| Assigned task |
Lines before the one containing "Technology (375, 33)" are left out; that line and every line after it, through the end of the records, are to be reproduced exactly.

| Supplied material |
_ _ _ _ _ _ _
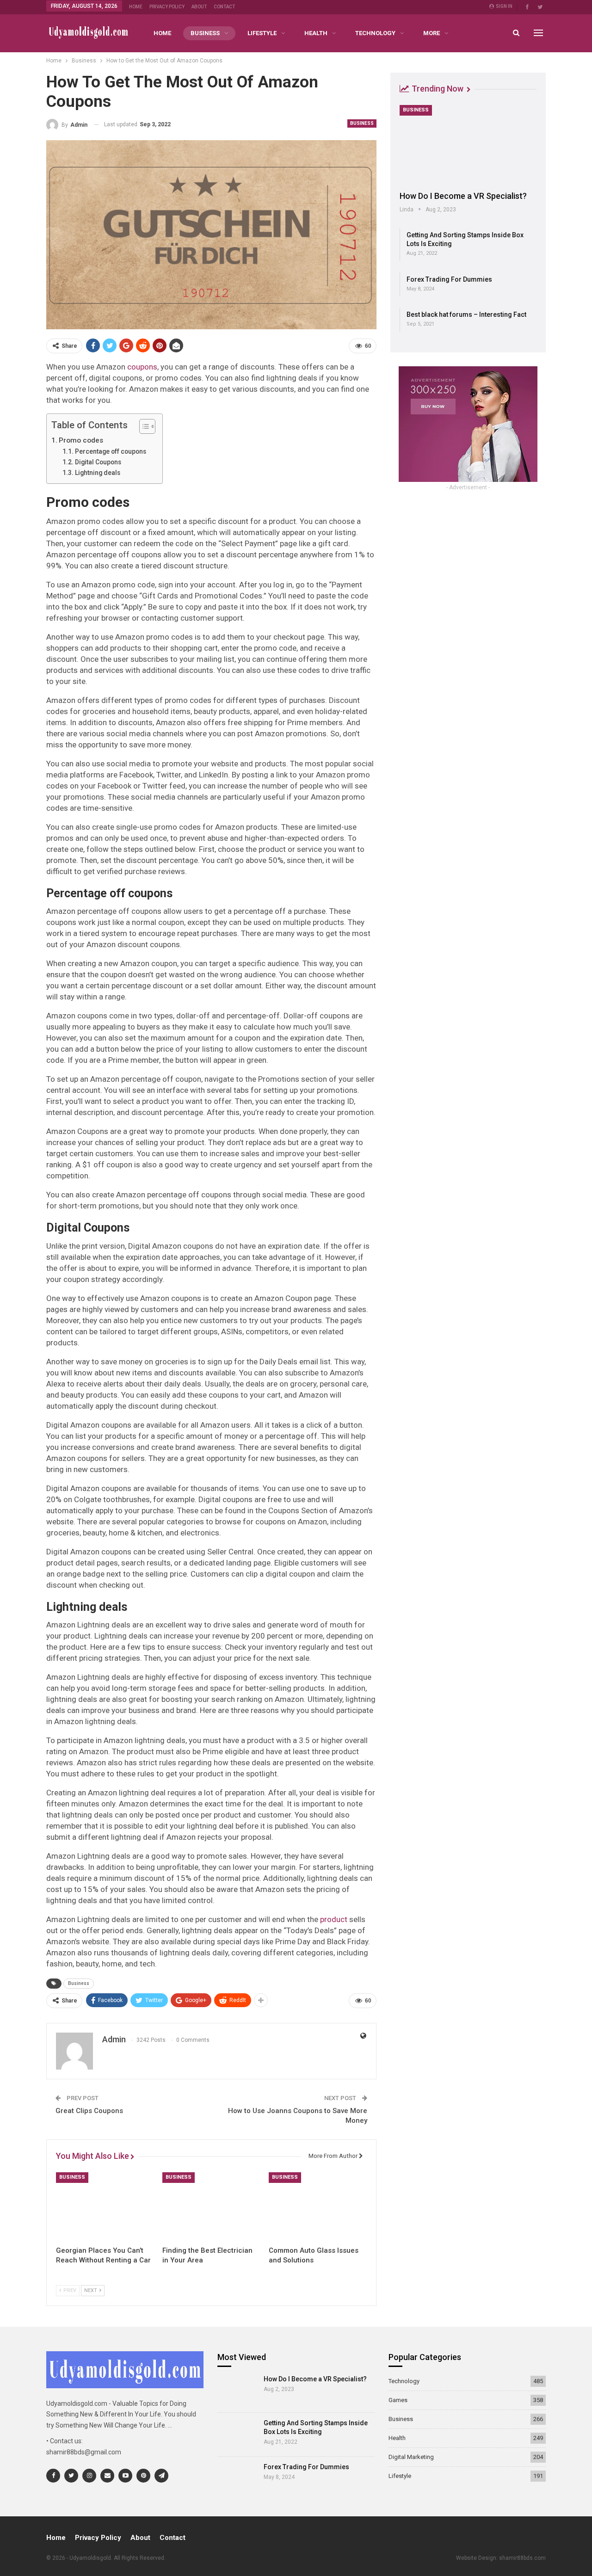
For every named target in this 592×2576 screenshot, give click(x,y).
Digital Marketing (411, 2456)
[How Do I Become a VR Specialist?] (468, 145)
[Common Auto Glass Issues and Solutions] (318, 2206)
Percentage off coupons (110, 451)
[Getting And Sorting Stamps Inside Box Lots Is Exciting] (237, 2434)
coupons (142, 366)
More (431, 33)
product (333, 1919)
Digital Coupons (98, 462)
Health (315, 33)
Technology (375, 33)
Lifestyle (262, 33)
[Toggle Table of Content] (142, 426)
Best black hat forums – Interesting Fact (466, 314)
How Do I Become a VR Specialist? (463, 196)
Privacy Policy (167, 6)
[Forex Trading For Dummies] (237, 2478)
_ _ _ _ _ _ _
| Response box |
Technology (375, 33)
Lifestyle (262, 33)
[Toggle Table of Content] (142, 426)
Best black hat forums – Interesting Fact (466, 314)
How Do I Become a VR Specialist? (463, 196)
Privacy Policy (167, 6)
[Forex Trading For Dummies] (237, 2478)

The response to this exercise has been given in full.